#### [Task prompt]
Transcribe the whole listing exactly; the images stay out.

#### [Data excerpts]
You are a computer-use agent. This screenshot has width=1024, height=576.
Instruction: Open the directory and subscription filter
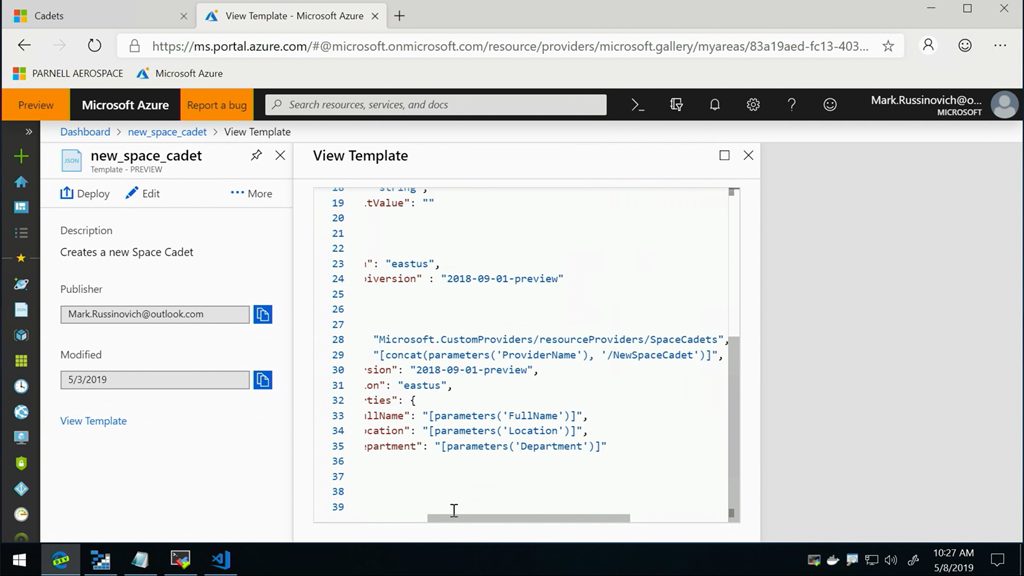676,105
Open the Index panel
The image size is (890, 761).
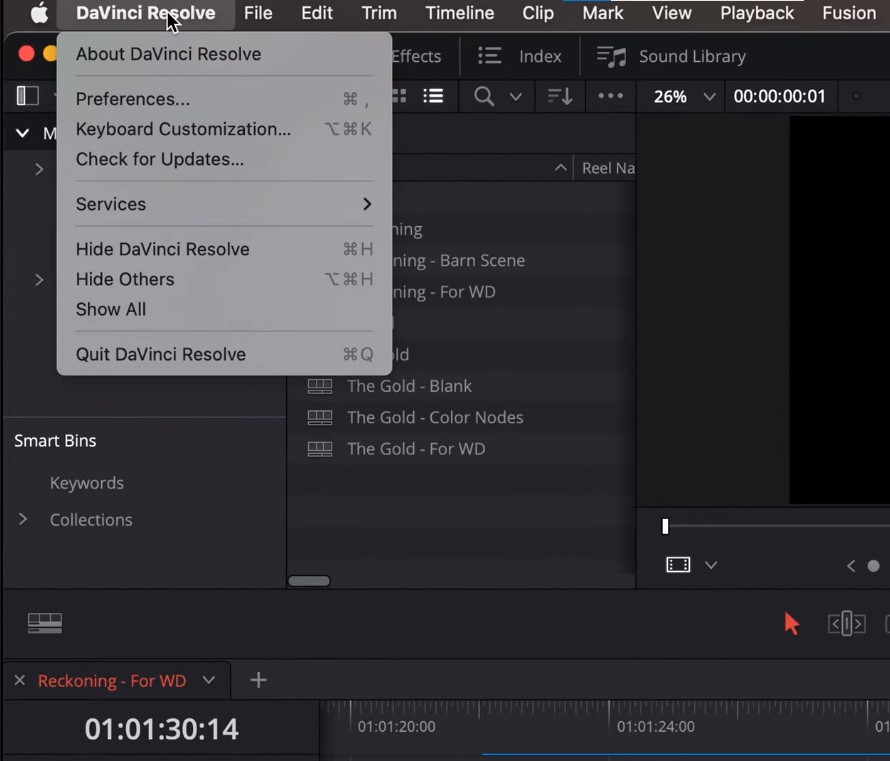tap(519, 56)
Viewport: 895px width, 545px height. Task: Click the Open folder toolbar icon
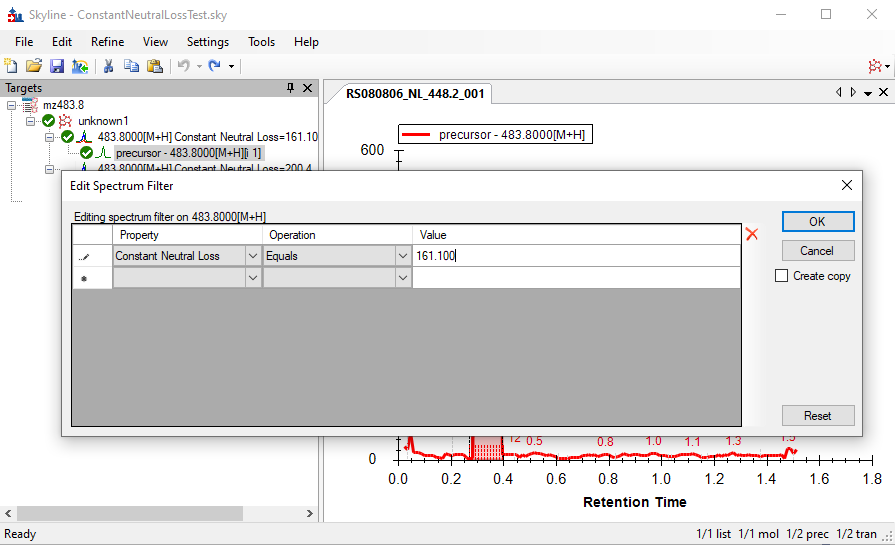[34, 66]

#### [Answer to this problem]
You are a computer-use agent. This screenshot has width=1024, height=576.
Instruction: Open the directory and subscription filter
676,105
Open the Index panel
The image size is (890, 761).
tap(519, 56)
Viewport: 895px width, 545px height. Task: Click the Open folder toolbar icon
[34, 66]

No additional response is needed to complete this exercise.